### Task details
Find every line in the listing below that contains the word "Describe", matching case exactly, and copy each of those lines.

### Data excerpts
══════════════════════════════

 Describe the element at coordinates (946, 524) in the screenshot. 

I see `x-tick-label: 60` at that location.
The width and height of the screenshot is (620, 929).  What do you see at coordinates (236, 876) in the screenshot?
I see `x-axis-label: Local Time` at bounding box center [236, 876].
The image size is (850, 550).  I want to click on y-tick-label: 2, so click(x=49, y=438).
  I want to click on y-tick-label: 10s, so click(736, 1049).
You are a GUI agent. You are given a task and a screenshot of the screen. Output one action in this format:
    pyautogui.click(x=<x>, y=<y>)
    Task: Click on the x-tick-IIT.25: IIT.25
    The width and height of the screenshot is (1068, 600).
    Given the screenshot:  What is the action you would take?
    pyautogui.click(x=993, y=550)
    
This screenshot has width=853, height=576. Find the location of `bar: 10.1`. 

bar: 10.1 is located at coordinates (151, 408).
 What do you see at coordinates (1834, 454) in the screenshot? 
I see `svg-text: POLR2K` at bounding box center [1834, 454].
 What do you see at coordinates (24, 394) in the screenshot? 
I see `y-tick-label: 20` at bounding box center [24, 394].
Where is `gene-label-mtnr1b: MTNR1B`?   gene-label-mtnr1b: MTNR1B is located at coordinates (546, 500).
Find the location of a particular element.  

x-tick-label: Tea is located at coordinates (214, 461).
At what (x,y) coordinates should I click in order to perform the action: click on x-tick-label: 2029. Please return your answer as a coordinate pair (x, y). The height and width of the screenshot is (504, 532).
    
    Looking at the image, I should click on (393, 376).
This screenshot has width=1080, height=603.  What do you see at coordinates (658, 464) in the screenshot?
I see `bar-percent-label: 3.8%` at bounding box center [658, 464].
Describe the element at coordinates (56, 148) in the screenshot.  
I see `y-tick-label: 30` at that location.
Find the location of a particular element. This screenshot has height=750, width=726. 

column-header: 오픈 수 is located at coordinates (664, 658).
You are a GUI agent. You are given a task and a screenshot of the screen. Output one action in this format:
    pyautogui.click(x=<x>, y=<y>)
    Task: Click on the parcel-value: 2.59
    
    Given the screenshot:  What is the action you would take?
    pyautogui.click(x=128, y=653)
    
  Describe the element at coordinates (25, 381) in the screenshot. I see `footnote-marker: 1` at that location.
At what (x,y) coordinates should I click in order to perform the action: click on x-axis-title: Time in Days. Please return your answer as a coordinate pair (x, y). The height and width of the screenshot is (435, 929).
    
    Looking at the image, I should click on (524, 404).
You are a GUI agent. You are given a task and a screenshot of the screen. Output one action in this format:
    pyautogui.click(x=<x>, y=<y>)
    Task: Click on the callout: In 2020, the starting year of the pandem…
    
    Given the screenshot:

══════════════════════════════

### Answer space
 Describe the element at coordinates (946, 524) in the screenshot. 
Describe the element at coordinates (56, 148) in the screenshot.  
  Describe the element at coordinates (25, 381) in the screenshot. I see `footnote-marker: 1` at that location.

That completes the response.